"Bende resmiyet seven tiplerden değilim, istediğiniz gibi seslenebilirsiniz bana."

"Tamam o zaman çakma şıwan." Dedim gülümserken, onun da dudaklarından bir kahkaha döküldü ve bende gülmeye devam ettim. İçeri giren hemşire yanıma gelerek ilacı şırıngaya aktardı. İğneden öyle ölesiye korktuğum yoktu ama bende azıcık korkardım işte. Gözlerimi yumdum, bu yumuş hayattan kaçmak için olan bir yumuştu belki. Belki de daha fazlasıydı. İğnenin koluma girişini hissettim, ilk başta kısa bir acı hissetsem de daha sonra bir şey hissetmedim. "Bu son iğne takviyesiydi sonrasında on saatiniz kalıyor on saat boyunca ilaç takviyesi görecek ve yarın sabah on gibi hastaneden çıkış yapabilirsiniz."
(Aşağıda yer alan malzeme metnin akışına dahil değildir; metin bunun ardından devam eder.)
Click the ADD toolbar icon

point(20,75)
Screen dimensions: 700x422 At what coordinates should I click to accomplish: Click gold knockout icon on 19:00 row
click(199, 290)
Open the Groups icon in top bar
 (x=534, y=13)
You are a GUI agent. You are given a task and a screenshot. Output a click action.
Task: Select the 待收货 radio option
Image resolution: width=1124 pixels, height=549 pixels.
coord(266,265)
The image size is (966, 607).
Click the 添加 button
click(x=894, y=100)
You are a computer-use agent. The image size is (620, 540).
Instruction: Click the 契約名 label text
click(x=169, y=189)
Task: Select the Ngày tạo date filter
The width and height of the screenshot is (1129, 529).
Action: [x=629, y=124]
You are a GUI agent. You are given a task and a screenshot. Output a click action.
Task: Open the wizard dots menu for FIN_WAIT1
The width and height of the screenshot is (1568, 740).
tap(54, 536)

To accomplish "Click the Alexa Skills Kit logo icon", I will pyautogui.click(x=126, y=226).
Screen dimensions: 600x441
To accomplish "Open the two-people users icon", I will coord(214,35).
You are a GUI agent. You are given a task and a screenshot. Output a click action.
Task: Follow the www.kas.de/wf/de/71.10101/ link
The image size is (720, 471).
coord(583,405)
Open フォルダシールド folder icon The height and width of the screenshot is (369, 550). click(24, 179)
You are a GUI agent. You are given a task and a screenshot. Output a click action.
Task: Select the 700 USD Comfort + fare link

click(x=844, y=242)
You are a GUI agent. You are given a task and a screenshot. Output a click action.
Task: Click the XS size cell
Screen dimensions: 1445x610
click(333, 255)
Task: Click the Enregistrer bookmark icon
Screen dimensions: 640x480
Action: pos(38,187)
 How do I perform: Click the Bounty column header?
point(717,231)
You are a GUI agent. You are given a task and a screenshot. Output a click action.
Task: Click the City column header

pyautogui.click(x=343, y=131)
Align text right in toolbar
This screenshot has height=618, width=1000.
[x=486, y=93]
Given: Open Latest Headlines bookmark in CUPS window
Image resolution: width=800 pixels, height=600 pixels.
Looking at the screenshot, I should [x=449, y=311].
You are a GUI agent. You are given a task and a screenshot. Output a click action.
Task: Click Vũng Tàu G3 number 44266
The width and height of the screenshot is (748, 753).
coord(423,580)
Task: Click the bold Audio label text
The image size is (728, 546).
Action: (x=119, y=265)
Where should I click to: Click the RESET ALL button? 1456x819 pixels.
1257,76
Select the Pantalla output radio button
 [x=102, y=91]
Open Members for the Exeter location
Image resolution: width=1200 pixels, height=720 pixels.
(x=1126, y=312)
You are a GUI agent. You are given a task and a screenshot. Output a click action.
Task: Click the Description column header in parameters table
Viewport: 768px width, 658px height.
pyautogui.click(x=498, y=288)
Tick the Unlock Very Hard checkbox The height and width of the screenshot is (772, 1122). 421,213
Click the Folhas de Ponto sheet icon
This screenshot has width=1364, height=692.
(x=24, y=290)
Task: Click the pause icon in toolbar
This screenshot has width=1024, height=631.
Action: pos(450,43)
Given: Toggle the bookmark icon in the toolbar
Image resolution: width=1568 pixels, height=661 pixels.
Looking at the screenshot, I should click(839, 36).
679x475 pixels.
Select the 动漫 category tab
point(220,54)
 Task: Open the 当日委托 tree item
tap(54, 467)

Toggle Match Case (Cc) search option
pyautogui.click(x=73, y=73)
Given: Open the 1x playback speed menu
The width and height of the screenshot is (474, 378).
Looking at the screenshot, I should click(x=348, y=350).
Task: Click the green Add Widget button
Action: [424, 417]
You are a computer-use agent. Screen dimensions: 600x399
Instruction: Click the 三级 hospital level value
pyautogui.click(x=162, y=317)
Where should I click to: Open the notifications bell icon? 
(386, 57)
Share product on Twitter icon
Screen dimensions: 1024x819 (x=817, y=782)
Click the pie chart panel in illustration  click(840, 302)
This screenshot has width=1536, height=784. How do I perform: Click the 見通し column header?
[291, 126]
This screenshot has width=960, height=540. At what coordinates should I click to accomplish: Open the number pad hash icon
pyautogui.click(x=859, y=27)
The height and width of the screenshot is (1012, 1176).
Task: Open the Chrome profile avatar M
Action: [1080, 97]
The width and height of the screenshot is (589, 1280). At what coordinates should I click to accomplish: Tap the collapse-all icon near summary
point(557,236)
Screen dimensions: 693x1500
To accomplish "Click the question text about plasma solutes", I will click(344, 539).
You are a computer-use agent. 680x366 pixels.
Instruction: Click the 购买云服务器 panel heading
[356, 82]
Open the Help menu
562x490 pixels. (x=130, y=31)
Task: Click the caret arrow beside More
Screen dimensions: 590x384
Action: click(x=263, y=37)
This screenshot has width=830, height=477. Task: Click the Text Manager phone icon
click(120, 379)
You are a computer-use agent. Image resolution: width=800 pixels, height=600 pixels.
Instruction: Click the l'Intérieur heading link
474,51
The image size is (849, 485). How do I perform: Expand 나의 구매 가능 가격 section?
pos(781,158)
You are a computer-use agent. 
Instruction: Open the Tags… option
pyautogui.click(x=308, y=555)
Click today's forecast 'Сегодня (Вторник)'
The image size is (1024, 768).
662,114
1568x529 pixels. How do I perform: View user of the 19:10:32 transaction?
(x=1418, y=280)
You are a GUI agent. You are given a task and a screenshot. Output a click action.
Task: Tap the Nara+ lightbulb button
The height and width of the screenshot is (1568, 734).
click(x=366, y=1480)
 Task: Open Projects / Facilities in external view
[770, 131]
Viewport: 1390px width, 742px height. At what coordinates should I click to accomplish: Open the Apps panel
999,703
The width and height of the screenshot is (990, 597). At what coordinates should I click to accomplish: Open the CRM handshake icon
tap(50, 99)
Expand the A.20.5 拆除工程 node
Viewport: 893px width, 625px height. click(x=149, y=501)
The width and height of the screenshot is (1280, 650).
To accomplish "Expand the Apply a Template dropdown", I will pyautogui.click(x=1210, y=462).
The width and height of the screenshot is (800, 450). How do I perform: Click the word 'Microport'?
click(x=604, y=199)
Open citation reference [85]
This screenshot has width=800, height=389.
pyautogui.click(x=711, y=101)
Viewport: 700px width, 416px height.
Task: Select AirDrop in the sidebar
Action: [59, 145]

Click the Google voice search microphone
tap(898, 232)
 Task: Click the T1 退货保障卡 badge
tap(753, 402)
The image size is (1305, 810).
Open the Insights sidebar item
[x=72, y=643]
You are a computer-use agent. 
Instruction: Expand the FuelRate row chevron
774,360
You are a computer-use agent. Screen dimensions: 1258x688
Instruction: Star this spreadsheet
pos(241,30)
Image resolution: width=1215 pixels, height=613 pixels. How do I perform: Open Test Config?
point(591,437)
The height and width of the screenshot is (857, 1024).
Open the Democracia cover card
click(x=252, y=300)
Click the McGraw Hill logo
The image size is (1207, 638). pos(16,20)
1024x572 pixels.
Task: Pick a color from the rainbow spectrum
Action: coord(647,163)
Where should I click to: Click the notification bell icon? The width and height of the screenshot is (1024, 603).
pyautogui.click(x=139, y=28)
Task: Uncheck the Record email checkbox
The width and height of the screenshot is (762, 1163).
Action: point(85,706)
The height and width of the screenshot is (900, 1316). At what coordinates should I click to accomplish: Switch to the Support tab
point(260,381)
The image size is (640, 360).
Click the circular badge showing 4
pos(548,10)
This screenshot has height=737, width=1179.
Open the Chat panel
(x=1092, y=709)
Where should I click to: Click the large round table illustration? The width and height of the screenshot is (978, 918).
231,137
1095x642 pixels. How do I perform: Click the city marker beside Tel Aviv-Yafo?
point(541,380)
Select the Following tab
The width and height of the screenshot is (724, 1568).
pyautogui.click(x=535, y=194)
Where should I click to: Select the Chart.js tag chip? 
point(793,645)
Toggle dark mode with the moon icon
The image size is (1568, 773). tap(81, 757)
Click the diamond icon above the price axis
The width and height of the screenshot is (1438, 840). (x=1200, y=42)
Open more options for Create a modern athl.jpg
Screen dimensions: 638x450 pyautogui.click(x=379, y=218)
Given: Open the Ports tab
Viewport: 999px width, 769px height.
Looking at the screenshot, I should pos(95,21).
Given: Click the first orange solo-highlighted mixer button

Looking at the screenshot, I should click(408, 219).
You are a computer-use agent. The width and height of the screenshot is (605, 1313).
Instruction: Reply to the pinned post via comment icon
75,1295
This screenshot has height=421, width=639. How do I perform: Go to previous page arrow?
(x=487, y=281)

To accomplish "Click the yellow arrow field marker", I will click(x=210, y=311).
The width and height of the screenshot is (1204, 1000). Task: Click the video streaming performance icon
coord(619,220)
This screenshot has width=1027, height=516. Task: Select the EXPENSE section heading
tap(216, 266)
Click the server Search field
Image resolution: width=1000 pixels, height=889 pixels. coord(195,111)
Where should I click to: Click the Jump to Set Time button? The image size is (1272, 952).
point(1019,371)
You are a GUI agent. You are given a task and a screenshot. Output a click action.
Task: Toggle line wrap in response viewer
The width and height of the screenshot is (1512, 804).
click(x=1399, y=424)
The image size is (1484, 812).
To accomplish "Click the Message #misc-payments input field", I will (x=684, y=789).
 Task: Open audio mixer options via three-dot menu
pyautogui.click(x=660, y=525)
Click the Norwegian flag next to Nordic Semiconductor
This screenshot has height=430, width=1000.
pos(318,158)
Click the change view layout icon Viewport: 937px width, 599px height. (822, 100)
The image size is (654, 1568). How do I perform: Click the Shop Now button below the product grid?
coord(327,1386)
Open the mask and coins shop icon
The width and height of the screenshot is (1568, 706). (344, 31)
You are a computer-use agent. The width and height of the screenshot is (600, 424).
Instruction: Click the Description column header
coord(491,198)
"Tamam, teşekkür ederim." Dara odadan çıkıp gitti sonrasında gözüm telefonumu aradı ama yoktu sonrasında hemşire tekrar konuştu.
"Telefonunuz komodinin içerisinde, dilerseniz ben vereyim."

"Lütfen, iyi olur." Hemşire telefonumu verip, geçmiş olsun dileklerini ilettiler sonra odadan çıkıp gitti. Telefonumu açıp ablamı aradım. "Alo! Dılba! Ablam!"
"Abla, Abla nasılsın?" Ablamın ağlamaklı sesini duyunca gözlerim doldu. "Kötüyüm Dılba, sen öyle olunca bin beter oldum delala mın."
"Ben iyiyim abla, çok iyiyim."

"Dılba, şimdi sana bir şey diyeceğim ama sakın tek bir gözyaşı dökme, canın yanacak çok yanacak ama sakın kuzum."

"As-Aslan Abime mi bir şey oldu? Ne oldu Dılda açıklasana!"

"Biz sen geldikten sonra İran'a, Siyabent'in nişanına gideceğiz. Annemler hazırlığa başladı, yarın saat öğlen bir de uçakla yola çıkacağız. Güzelim, bak sakın ablam, sakın tek bir -" Ablam daha sözünü tamamlamadan hemen sözünü kestim ve telefonu kapattım. Benimle evlenmek isteyen, beni çok seven o adam şimdi başkası ile evleniyordu, şimdi başkasının elini tutuyor, ona sevgi sözcükleri kuruyordu. Bu yüzden sevmiyordum hayatı, her döneklik yapıp sonra acıyı insana bırakırdı. Dolan gözlerime çoktan yanmaya, çenem titremeye başlamıştı bile. Dolan gözlerimi serbest bırakıp içim dışıma çıkana kadar ağlamaya başlamıştım. Dara içeri girdi ve bakışları beni buldu. "Dılba, çi bû ? Ez tirsîyam.(Dılba ne oldu? Ben korktum.)" Diyemedim,
Sevdiğim, gecelerimin devrimi, gündüzlerimin gülüşlemeleri bana hainlik yaptı diyemedim...
"O adam, sen o adama aşıksın sanırım."
Gözlerimi anında ona çevirdim.
"Sen nereden biliyorsun bunu?"

"Bakışlarını gördüm. Ona karşı olan o bakışların ele verdi seni. O neyin oluyor senin?"

"Pismamê mıne.(Amcamın oğlu. )"

"Pismam ha?(Amca oğlu ha?)" Dedi soru sorar bir şekilde.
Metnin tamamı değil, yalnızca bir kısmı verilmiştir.